Required tasks:
• a. Write out the Pride and Prejudice book review from "Book Review: Pride" to "might be achieved.", substituting "mistake" for "misjudgement".
• b. Pick up the Pride and Prejudice book review after its final sentence and carry it forward.

Extracted text:

********

Thursday, July 9, 2015

Book Review: Pride and Prejudice, by Jane Austen

Pride and Prejudice
Jane Austen
Trade Paperback, 325 pages
Wordsworth Editions
May 5, 1995
Classics, Historical Fiction, Literary Fiction, Romance
Source: Purchased from The Book Depository

Book Synopsis:   Few readers have failed to be charmed by the witty and independent spirit of Elizabeth Bennet. Her early determination to dislike Mr Darcy - who is quite the most handsome and eligible bachelor in the whole of English literature - is a misjudgement only matched in folly by Darcy's arrogant pride. Their first impressions give way to truer feelings in a comedy profoundly concerned with happiness and how it might be achieved.

********

Material shown:
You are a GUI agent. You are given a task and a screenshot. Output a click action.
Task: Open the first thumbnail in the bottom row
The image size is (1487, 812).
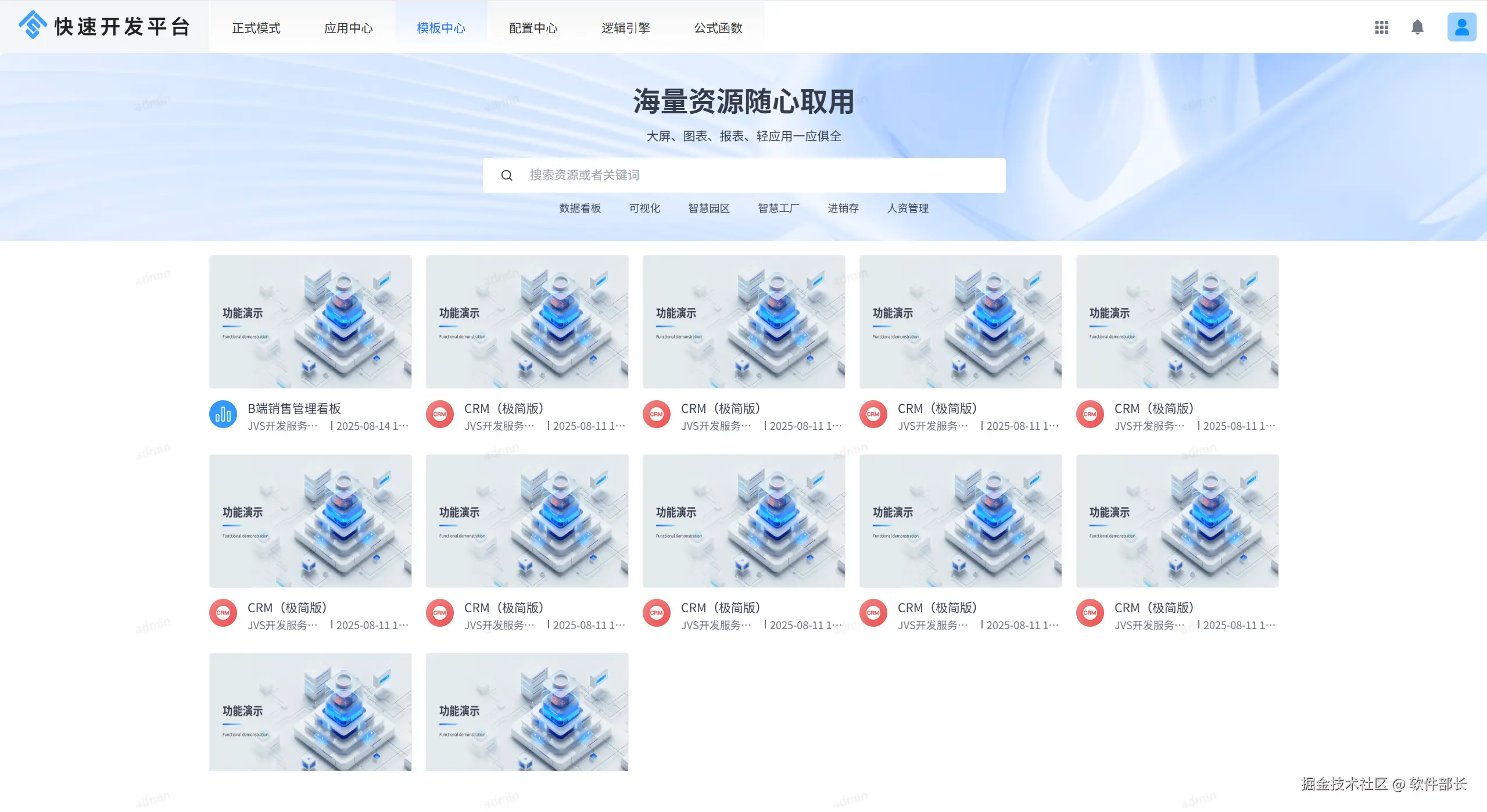click(x=310, y=712)
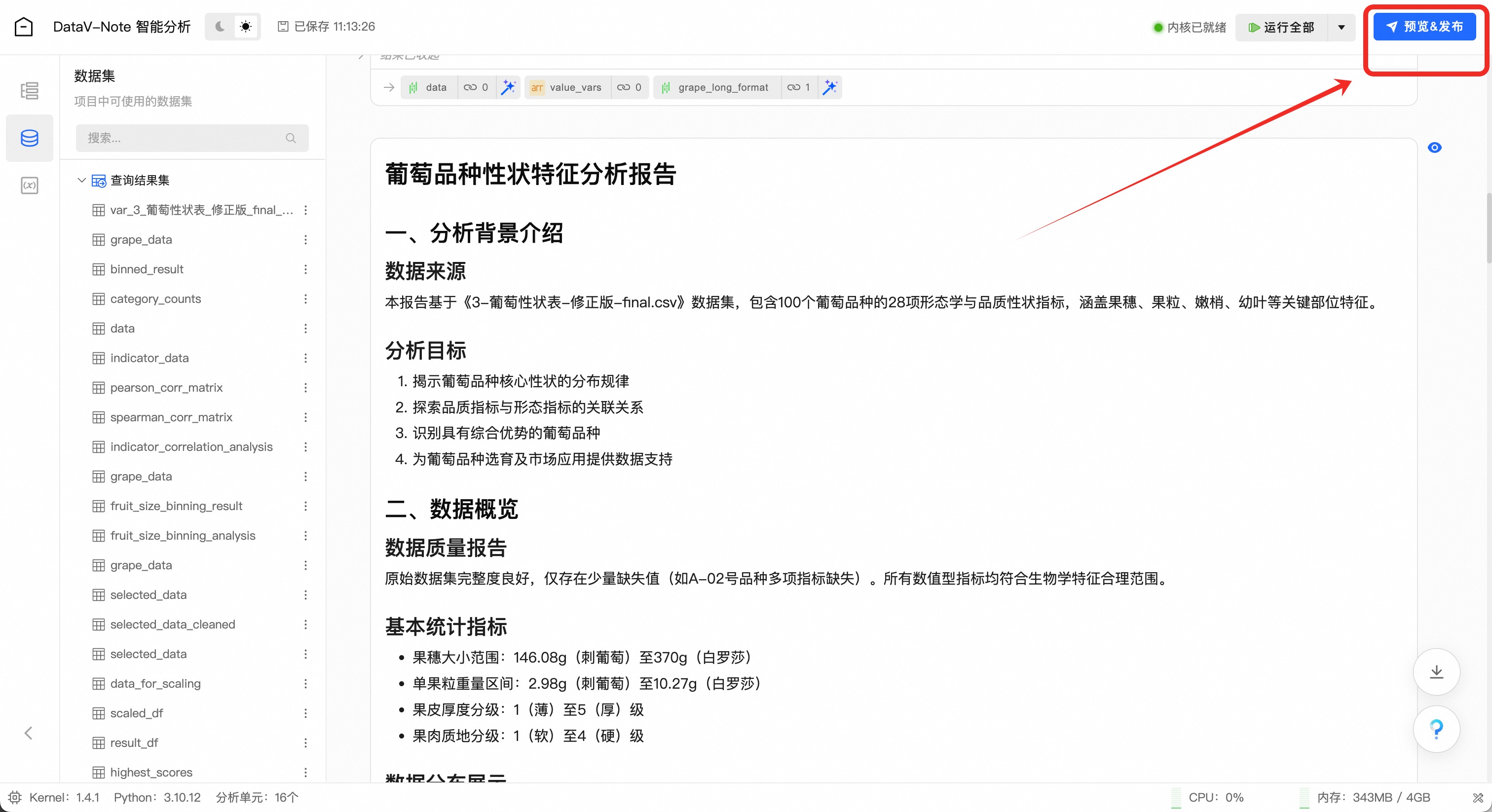Select the pearson_corr_matrix dataset

[x=166, y=387]
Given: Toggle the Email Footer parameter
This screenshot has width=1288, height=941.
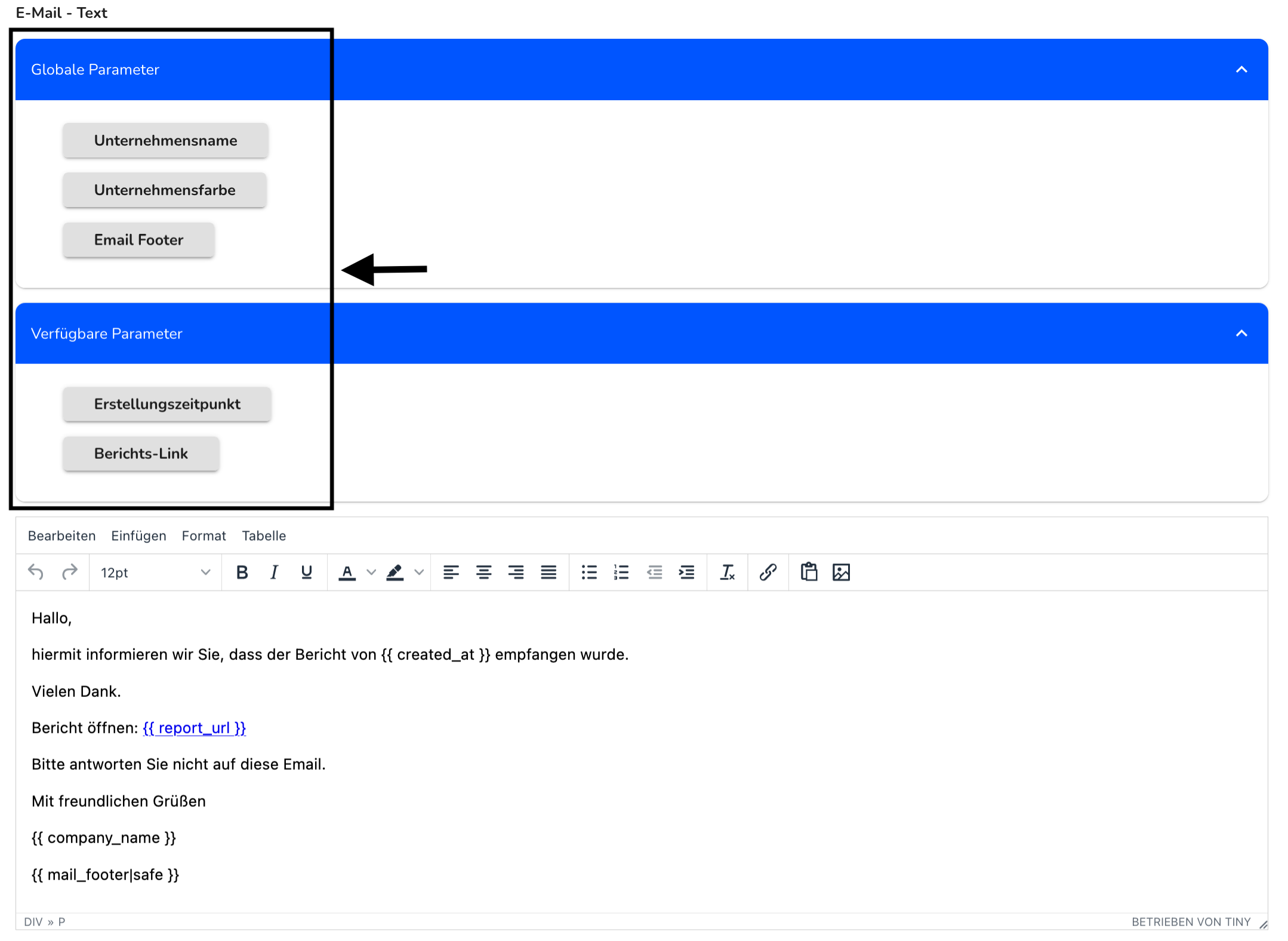Looking at the screenshot, I should click(139, 240).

********

Task answers:
• a.
Book Review: Pride and Prejudice, by Jane Austen

Pride and Prejudice
Jane Austen
Trade Paperback, 325 pages
Wordsworth Editions
May 5, 1995
Classics, Historical Fiction, Literary Fiction, Romance
Source: Purchased from The Book Depository

Book Synopsis:   Few readers have failed to be charmed by the witty and independent spirit of Elizabeth Bennet. Her early determination to dislike Mr Darcy - who is quite the most handsome and eligible bachelor in the whole of English literature - is a mistake only matched in folly by Darcy's arrogant pride. Their first impressions give way to truer feelings in a comedy profoundly concerned with happiness and how it might be achieved.

• b.
My Review

This novel is a standard part of every high school English Literature course, and that's when I first read it -- when I was a high school student.  Actually, I never quite finished it; at the time, I thought it was boring.  I now think my reaction was due to the fact that I had finished Jane Eyre shortly before I started Pride and Prejudice, and was comparing the two novels.  However, after a second, recent reading, I was feeling pretty much the same way I did when I read it the first time.  So I prepared to write a negative review, with much trepidation, since this novel is a beloved classic.  I wrote an entire, mostly negative review, but was not satisfied with it.   In fact, I had the gnawing doubt that I was somehow missing something.

I decided to go back and read the novel one more time. For some reason, this second re-reading experience was, surprisingly, a very refreshing one.  What seemed to me dull and tedious the first time, now sparkled with wit and ironic humor.   Austen is a very sharp observer of the foibles of human nature, and this is very apparent in the dialogues between the various characters.  Somehow, it didn't strike me that way during my first re-reading. 

I think the difference this time around was that I totally relegated Jane Eyre to the background, and read Pride and Prejudice on its own terms.  They are two very different novels, after all, with different aims, and written years apart from each other.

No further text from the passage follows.